Are you generating, or stagnating?

Almost at the end of my series on Erik Erikson’s model of psychosocial development, today I am exploring the seventh stage, that of generativity or stagnation. Erikson suggests this is the core development for us in middle adulthood, which he suggested is the period from 40 to 65.

This development stage is all about contribution and caring. It’s about knowing that we are generating something, creating a legacy that will outlast and outgrow you, that there is meaning to your existence beyond yourself.

Generativity can be displayed in all sorts of ways. Parenting is perhaps the most obvious, but we can contribute beyond ourselves in friendships and in our communities, through mentoring, developing the next generation, intervening to make the world a better place and volunteering.

Stagnation occurs when we do not feel we are making a difference or find a way to contribute. This may result in a self-centredness, a lack of involvement or creation, and no interest in improving or developing as an individual. Unfortunately this way of being can reduce health and life satisfaction and impact the quality of our relationships.

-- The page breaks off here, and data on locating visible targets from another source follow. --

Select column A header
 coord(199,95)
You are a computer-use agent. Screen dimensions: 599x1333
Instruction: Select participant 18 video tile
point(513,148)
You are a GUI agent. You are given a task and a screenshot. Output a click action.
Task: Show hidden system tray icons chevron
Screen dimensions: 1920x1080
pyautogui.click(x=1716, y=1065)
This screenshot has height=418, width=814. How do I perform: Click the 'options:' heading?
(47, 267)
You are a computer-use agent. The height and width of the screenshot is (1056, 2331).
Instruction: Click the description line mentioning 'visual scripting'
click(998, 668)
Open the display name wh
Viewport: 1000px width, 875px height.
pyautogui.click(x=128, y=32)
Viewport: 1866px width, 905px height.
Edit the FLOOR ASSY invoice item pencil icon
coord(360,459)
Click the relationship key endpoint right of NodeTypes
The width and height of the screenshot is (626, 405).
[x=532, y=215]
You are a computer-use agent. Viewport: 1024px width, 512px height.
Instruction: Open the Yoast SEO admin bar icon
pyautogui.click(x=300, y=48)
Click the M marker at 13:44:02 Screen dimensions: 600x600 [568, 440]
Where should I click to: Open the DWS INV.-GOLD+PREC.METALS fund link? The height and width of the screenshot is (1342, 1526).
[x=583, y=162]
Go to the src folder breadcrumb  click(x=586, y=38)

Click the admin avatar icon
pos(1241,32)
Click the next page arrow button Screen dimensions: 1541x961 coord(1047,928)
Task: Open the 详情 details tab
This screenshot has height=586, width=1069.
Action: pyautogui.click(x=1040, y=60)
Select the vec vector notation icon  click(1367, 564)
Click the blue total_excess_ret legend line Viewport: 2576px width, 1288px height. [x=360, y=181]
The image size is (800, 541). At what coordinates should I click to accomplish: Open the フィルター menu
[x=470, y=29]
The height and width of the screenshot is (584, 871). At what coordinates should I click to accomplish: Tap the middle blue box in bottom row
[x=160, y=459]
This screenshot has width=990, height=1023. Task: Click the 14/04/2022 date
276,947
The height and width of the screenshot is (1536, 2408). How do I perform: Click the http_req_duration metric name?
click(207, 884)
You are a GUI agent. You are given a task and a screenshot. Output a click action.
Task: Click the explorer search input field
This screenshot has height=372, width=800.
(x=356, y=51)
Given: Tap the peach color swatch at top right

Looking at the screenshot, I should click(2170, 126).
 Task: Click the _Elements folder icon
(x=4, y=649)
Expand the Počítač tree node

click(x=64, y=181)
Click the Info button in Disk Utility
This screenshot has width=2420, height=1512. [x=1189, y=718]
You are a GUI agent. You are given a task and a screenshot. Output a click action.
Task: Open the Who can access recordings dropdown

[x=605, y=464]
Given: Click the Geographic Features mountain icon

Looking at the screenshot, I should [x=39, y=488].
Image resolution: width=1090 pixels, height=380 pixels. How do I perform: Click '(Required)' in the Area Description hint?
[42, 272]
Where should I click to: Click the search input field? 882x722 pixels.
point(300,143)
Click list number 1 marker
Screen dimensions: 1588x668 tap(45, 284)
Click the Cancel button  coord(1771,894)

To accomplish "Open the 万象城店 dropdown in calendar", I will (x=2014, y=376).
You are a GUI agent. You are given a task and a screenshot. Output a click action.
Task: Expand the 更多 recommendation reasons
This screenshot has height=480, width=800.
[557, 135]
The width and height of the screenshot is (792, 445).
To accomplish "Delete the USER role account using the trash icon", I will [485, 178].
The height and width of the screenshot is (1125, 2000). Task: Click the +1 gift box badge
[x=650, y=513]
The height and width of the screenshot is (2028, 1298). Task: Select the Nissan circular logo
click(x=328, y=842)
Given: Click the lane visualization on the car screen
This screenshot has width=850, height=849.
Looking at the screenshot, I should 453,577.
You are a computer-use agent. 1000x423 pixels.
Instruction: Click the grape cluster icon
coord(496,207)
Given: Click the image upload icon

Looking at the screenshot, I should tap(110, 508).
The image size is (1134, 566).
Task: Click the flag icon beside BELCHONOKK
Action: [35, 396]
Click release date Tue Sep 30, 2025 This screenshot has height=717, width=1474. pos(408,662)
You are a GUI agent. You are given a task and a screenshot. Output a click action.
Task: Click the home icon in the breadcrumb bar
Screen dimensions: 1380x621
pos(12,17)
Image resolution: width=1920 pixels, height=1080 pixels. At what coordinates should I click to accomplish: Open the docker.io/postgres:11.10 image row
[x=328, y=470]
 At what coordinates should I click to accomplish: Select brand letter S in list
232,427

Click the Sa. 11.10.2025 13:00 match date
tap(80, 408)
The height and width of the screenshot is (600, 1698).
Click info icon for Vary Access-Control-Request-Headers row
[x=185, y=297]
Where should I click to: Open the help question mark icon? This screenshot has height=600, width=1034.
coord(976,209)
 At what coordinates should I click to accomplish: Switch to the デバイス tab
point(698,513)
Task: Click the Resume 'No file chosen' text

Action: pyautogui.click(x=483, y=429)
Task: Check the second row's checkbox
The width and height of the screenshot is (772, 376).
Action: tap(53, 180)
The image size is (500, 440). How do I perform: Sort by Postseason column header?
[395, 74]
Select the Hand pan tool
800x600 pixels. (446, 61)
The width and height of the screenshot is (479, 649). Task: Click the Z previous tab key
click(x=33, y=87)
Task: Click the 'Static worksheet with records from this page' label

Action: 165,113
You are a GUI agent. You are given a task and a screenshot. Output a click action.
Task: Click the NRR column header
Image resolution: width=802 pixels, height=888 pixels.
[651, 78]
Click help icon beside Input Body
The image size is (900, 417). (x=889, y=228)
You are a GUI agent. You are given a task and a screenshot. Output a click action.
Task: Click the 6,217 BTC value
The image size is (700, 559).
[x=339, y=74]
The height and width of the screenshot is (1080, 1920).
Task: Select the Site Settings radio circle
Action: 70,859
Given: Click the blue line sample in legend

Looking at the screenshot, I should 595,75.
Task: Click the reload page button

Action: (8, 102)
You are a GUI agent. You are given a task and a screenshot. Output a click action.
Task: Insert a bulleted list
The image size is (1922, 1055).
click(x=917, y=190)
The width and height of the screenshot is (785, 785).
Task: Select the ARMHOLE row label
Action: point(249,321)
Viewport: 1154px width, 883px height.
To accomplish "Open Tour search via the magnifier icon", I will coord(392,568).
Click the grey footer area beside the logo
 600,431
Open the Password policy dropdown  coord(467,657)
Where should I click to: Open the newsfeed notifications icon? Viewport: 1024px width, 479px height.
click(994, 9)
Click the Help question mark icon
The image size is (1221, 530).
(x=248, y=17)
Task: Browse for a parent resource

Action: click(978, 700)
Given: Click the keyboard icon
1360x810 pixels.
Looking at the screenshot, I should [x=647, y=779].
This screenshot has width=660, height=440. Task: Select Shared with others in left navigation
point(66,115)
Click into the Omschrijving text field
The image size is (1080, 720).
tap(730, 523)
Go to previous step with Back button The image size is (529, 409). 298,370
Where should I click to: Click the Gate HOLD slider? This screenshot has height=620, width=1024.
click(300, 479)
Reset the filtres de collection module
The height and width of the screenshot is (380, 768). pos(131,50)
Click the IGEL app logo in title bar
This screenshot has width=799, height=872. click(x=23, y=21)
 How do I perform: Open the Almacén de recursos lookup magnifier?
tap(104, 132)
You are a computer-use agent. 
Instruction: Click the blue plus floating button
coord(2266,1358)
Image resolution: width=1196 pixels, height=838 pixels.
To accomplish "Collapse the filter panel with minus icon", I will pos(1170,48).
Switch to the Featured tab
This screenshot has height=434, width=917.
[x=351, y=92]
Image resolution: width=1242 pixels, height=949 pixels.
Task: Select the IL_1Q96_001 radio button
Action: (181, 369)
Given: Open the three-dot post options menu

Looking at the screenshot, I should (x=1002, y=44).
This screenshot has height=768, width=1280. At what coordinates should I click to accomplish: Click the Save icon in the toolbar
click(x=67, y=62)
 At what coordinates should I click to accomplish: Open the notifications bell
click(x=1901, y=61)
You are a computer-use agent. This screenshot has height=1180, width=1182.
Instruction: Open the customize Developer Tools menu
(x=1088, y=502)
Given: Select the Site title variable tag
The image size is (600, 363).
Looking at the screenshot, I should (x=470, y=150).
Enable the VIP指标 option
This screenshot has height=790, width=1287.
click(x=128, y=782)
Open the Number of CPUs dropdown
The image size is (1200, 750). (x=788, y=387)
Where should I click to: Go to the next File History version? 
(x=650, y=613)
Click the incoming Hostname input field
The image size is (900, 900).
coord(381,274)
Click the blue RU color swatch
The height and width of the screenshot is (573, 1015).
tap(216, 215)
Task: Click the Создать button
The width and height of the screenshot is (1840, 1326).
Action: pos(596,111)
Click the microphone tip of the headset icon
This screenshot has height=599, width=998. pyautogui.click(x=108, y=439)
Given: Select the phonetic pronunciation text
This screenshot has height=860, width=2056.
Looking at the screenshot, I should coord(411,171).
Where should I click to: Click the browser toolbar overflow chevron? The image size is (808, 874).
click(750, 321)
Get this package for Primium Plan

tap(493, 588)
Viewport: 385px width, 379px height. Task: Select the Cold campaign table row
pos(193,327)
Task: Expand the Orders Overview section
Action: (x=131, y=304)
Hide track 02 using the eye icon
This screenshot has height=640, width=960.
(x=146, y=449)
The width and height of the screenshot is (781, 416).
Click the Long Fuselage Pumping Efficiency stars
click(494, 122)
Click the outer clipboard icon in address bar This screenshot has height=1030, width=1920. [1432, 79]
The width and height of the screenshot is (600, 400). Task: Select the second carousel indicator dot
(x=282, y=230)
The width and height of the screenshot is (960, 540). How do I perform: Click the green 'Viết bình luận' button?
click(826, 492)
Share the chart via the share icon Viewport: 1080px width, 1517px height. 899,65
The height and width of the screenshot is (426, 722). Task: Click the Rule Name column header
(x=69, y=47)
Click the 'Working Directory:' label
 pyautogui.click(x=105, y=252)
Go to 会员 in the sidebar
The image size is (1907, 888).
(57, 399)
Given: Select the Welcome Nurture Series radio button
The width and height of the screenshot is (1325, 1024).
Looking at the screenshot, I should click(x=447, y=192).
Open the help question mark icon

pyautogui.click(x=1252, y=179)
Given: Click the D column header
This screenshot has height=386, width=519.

Generativity arises out of our development through other, earlier themes of Erikson’s model. It calls for a sense of autonomy from which we can reach out and make a difference to others. It requires us to trust and to feel included, to be willing to give and go the extra mile for others. To be generative we need to show initiative and to feel a sense of mastery from our achievements, and to know we can make a difference and have an impact.

If you are feeling a sense of stagnation, reaching out to connect and contribute can be a powerful antidote. Where might you volunteer? Who might you mentor and help develop? What might you take on responsibility for? How might you make a difference?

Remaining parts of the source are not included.